Our study revealed that the risk of postoperative HOT increased significantly when postoperative pulmonary complications occurred in patients with respiratory diseases. Previous studies have reported that patients with lung cancer with respiratory illness experience postoperative pulmonary complications such as pneumonia or air leakage more frequently than those without respiratory illness (13-17). Therefore, when operating on patients with lung cancer and pulmonary comorbidities, it is extremely important to prevent postoperative respiratory complications to avoid HOT. While pulmonary comorbidities and postoperative pulmonary complications were both risk factors for HOT, pulmonary comorbidities were directly a risk factor for pulmonary complications. Therefore, postoperative management of lung cancer patients with pulmonary comorbidities should be very cautious.
Previous studies indicated preoperative rehabilitation decreased postoperative pulmonary complications and hospital stay. The rehabilitation included muscle training, aerobic exercise, and lower extremity endurance training, which continued for roughly 2 to 4 weeks, at least a week (18-21). In the other report, pulmonary rehabilitation for at least four weeks has been reported to increase the 6-minute walking distance and improve shortness of breath in patients with COPD (22); therefore, preoperative rehabilitation can be expected to prevent postoperative pneumonia, HOT, and deterioration of quality of life. In addition, a recent study showed that patients with lung cancer in the enhanced recovery after surgery (ERAS) program had fewer postoperative pulmonary complications (23). Perioperative management, including such as ERAS program, rather than preoperative rehabilitation only, might be important to reduce respiratory complications. Adequate perioperative management would play a key role in preventing postoperative HOT.

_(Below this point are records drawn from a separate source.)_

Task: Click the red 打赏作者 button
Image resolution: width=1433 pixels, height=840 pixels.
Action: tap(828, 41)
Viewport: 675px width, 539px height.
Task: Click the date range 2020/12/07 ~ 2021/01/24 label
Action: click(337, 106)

However, although several studies have been conducted, no such effect of the administration of antibiotics to prevent pneumonia after lung resection has been reported (24,25). Various techniques that aim to minimize postoperative air leakage were reported, such as fibrin glue spread during operation, using a stapler with the polyglycolic acid sheet, or postoperative drain management using water seals and digital drainage systems. The combination usage of these devices/techniques potentially reduces postoperative air leakage and, as a result of HOT (26-29).
The present study also suggests that surgical indications are vital factors in the risk of HOT. In a previous report, patients who started HOT decreased their quality of life, which was a problem (1). It is still under argument that whether or not surgery should be avoided, and other treatment options chosen if the HOT high-risk patients. However, at the least, we should esteem patient willingness and inform multiple treatment options and their complications to the patient. Other therapeutic modalities, such as radiation or chemotherapy, especially immunotherapy, could be alternatives for high-risk patients (30-32).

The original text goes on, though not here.